La stessa espressione, quando venga vista come il simbolo di una esistenza, assume il potere di fare evolvere i significati; il simbolo diviene spazio di pensiero, luogo privilegiato di apertura di uno spazio di intervento terapeutico. Vorrei parlare di un approccio che non "sigilla" la patologia, ma che ha come finalità lo scoprire le potenzialità progressive del paziente. Trovo in questo il vero senso del fare terapia, ponendo l'attenzione sul paziente nel suo rapporto con il terapeuta e non solo sulle caratteristiche peculiari della sua patologia, isolate dal contesto relazionale.
3) Infine, un'altra caratteristica dell'approccio di Benedetti al paziente psicotico (e non alla psicosi come categoria in sé) è l'elemento ermeneutico. In tal senso si concretizza nella prassi quanto finora detto in una "attenzione assoluta" per i significati e per i simboli portati nella relazione.
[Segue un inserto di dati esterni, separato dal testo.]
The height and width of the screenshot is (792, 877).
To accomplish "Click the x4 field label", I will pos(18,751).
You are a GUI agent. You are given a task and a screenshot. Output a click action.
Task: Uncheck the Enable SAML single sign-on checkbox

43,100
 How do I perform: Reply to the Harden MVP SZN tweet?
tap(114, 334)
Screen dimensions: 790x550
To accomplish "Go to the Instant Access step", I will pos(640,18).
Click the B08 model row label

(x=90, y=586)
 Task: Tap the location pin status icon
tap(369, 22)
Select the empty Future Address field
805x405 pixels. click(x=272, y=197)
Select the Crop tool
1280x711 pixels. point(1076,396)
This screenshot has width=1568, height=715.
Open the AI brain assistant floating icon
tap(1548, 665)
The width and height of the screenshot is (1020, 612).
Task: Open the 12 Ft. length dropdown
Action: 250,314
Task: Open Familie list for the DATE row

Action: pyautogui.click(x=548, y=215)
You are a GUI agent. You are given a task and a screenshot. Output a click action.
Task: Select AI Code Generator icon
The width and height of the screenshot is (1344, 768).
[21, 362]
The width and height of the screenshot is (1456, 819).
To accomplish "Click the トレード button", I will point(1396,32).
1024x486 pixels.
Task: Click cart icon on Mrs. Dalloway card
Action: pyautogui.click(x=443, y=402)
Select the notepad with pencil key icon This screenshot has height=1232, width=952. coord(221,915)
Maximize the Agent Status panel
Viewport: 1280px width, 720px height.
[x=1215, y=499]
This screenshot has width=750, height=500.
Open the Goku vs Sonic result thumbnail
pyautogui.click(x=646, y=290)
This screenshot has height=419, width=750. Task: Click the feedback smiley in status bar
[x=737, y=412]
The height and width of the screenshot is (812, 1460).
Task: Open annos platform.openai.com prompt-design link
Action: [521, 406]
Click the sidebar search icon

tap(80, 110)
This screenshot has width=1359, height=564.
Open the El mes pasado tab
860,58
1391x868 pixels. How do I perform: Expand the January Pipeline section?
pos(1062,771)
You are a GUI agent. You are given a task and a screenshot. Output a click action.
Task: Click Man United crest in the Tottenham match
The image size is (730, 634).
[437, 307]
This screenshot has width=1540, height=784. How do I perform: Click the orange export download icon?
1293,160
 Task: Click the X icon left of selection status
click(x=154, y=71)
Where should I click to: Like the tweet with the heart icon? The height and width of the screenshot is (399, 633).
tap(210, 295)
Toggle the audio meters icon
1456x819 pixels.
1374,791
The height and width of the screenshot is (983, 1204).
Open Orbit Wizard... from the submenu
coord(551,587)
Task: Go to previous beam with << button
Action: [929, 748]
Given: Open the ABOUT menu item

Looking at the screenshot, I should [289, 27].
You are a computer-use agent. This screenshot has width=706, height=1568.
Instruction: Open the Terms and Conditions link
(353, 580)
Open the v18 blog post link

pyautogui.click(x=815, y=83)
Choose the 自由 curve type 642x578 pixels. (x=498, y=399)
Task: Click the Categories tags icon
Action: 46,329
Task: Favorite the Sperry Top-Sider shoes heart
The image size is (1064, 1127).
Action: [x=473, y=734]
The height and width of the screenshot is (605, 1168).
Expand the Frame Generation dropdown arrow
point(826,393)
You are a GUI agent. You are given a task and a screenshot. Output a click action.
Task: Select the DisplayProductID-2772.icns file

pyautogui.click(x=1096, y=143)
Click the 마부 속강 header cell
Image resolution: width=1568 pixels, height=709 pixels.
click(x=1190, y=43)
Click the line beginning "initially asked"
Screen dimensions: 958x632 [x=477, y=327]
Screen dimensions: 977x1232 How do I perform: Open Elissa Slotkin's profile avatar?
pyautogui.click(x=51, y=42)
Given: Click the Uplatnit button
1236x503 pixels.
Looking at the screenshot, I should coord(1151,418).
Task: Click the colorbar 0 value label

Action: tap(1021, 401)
L'elemento ermeneutico è utile non solo per la comprensione del vissuto del paziente, ma anche per la strutturazione della terapia stessa. Dunque il terapeuta non ha in mente un'immagine ideale del paziente e dei processi che dovrebbero verificarsi necessariamente. Benedetti comincia a pensare al paziente come essere singolo con caratteristiche sue e in questo modo già se lo immagina e lo riconosce come potenzialmente costui è. In tal senso, questo atteggiamento assomiglia alla revérie materna in cui la madre si crea "naturalmente" un'immagine prospettica del suo bambino. Egli, rispecchiandosi in tale immagine, ha la possibilità di sussumere un primo simbolo del sé.
In questo lavoro mi propongo di analizzare, dunque, il valore del simbolo quand'esso venga riconosciuto e significato all'interno di una relazione attraverso un processo ermeneutico.
Ravviso in tale atteggiamento la potenza innovativa della terapia dello psicotico secondo Gaetano Benedetti.